-- WORK INSTRUCTIONS --
All pictures are to be excluded when the data below is output verbatim.

== INFORMATION GIVEN ==

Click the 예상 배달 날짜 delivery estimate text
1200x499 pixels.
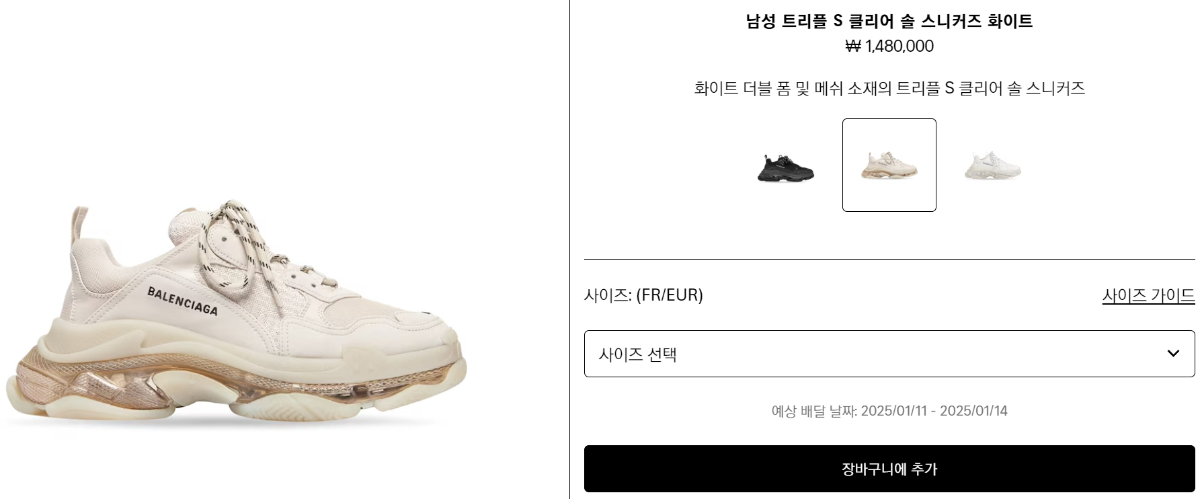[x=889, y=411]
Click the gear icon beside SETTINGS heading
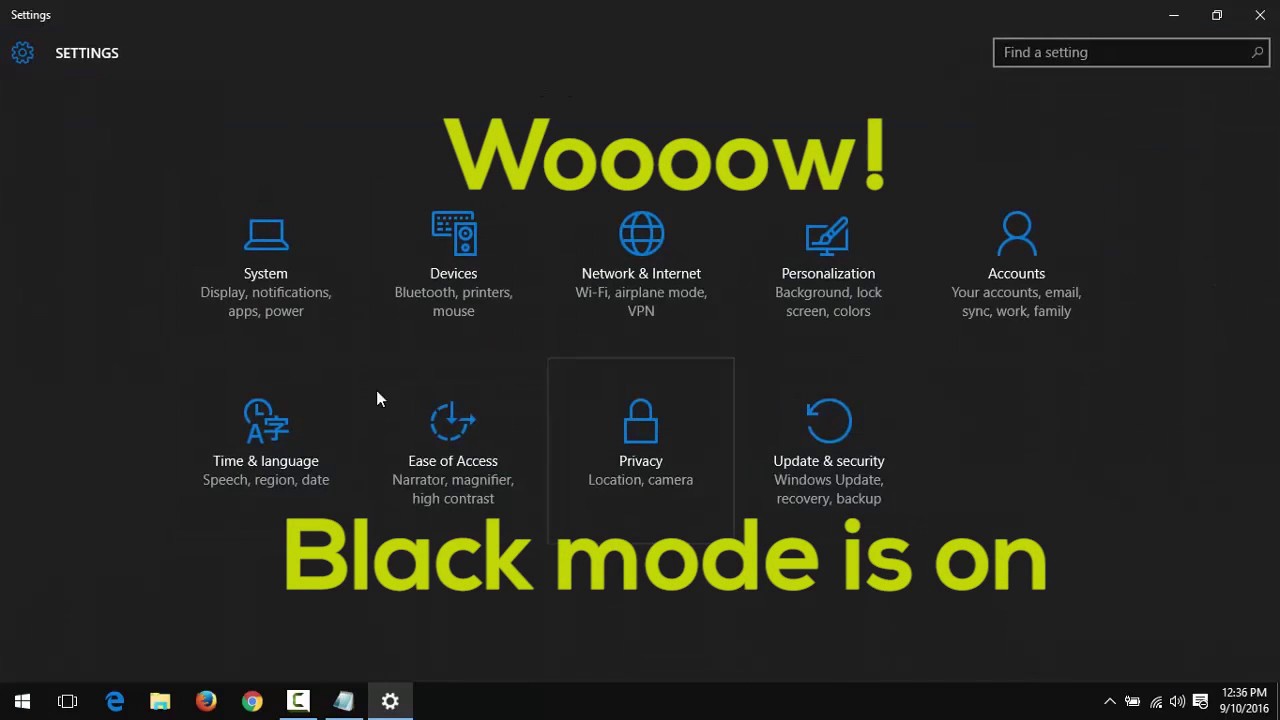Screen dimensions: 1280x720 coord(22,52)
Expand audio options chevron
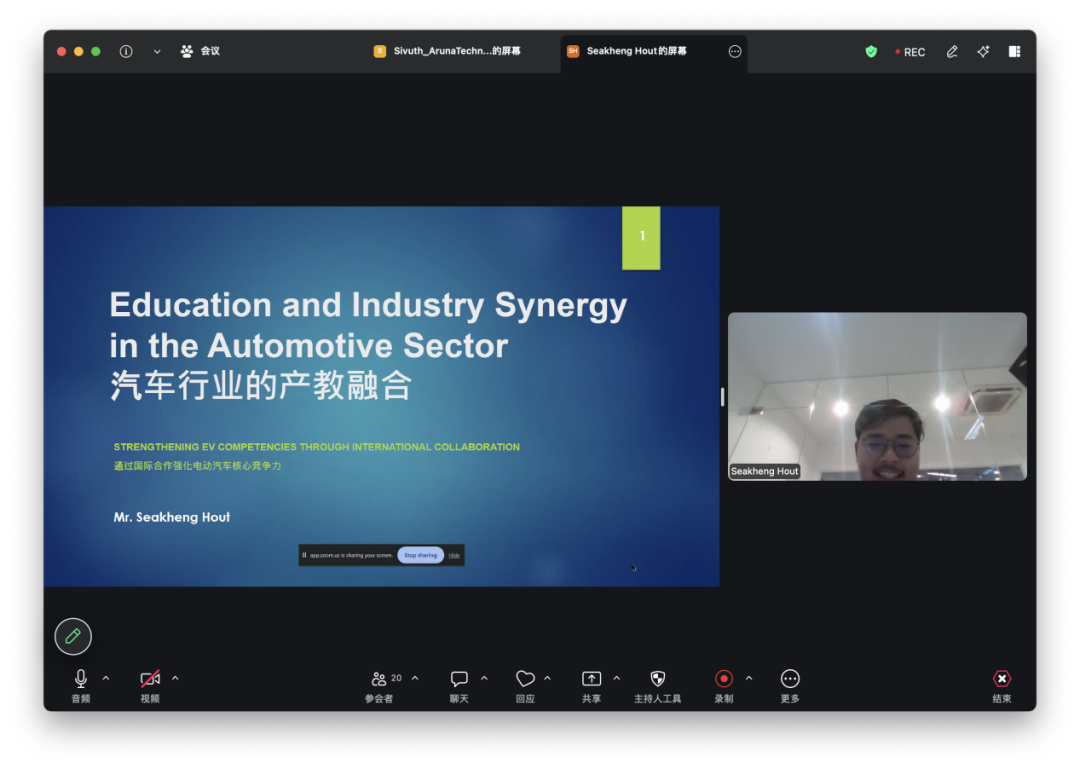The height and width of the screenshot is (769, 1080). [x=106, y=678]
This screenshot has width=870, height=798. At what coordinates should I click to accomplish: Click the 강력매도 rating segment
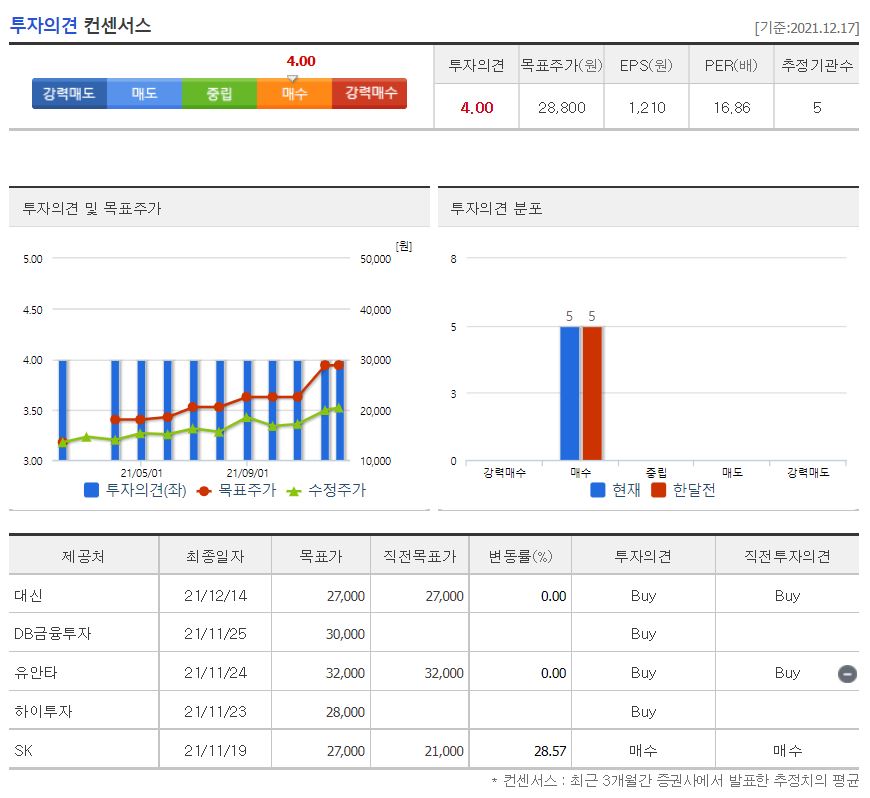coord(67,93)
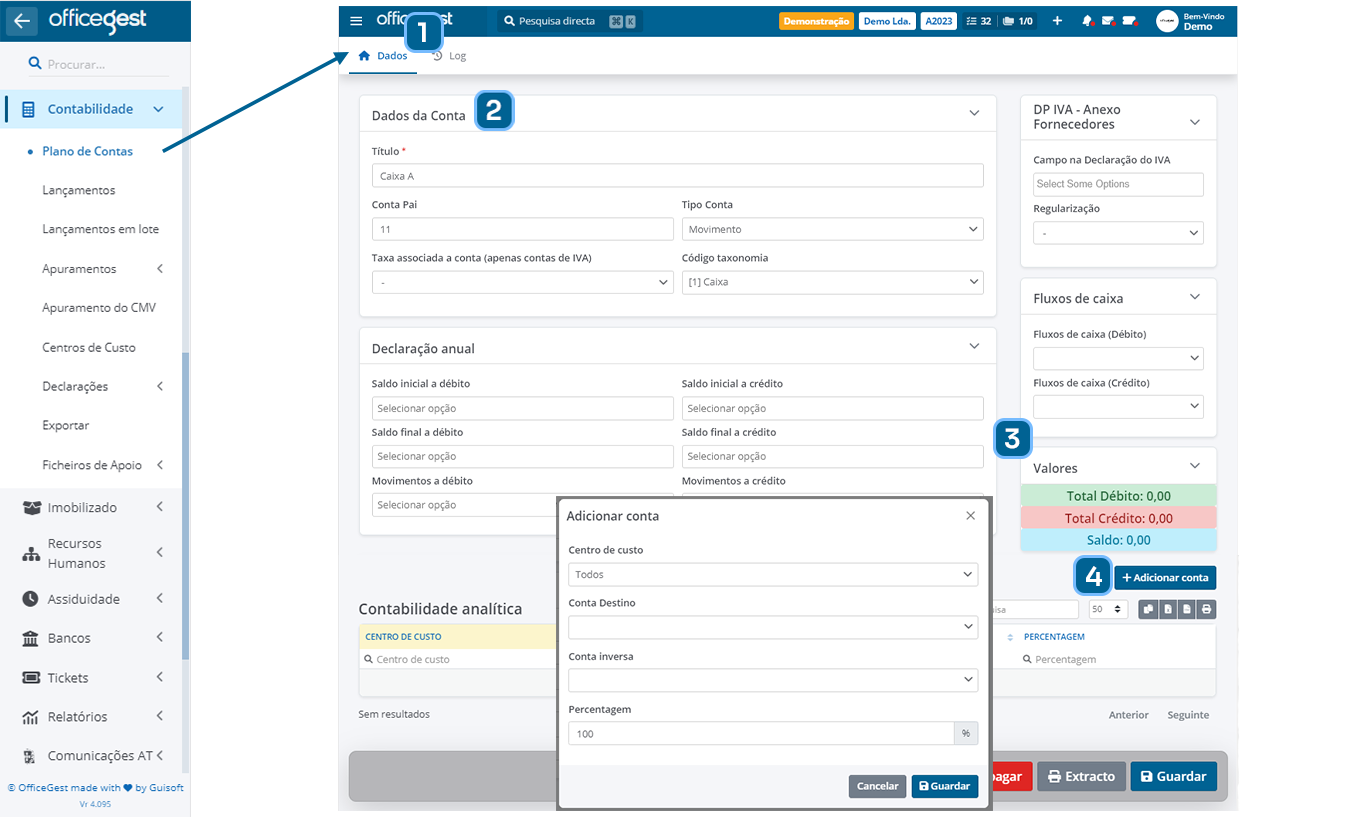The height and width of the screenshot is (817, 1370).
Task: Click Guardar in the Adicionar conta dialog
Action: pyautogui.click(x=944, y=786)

===

-- TASK ANSWER --
Click the 예상 배달 날짜 delivery estimate text
1200x499 pixels.
[x=889, y=411]
Click the gear icon beside SETTINGS heading
Screen dimensions: 1280x720 coord(22,52)
Expand audio options chevron
The height and width of the screenshot is (769, 1080). [x=106, y=678]
This screenshot has width=870, height=798. At what coordinates should I click to accomplish: Click the 강력매도 rating segment
coord(67,93)
The height and width of the screenshot is (817, 1370).
Task: Click Guardar in the Adicionar conta dialog
Action: pyautogui.click(x=944, y=786)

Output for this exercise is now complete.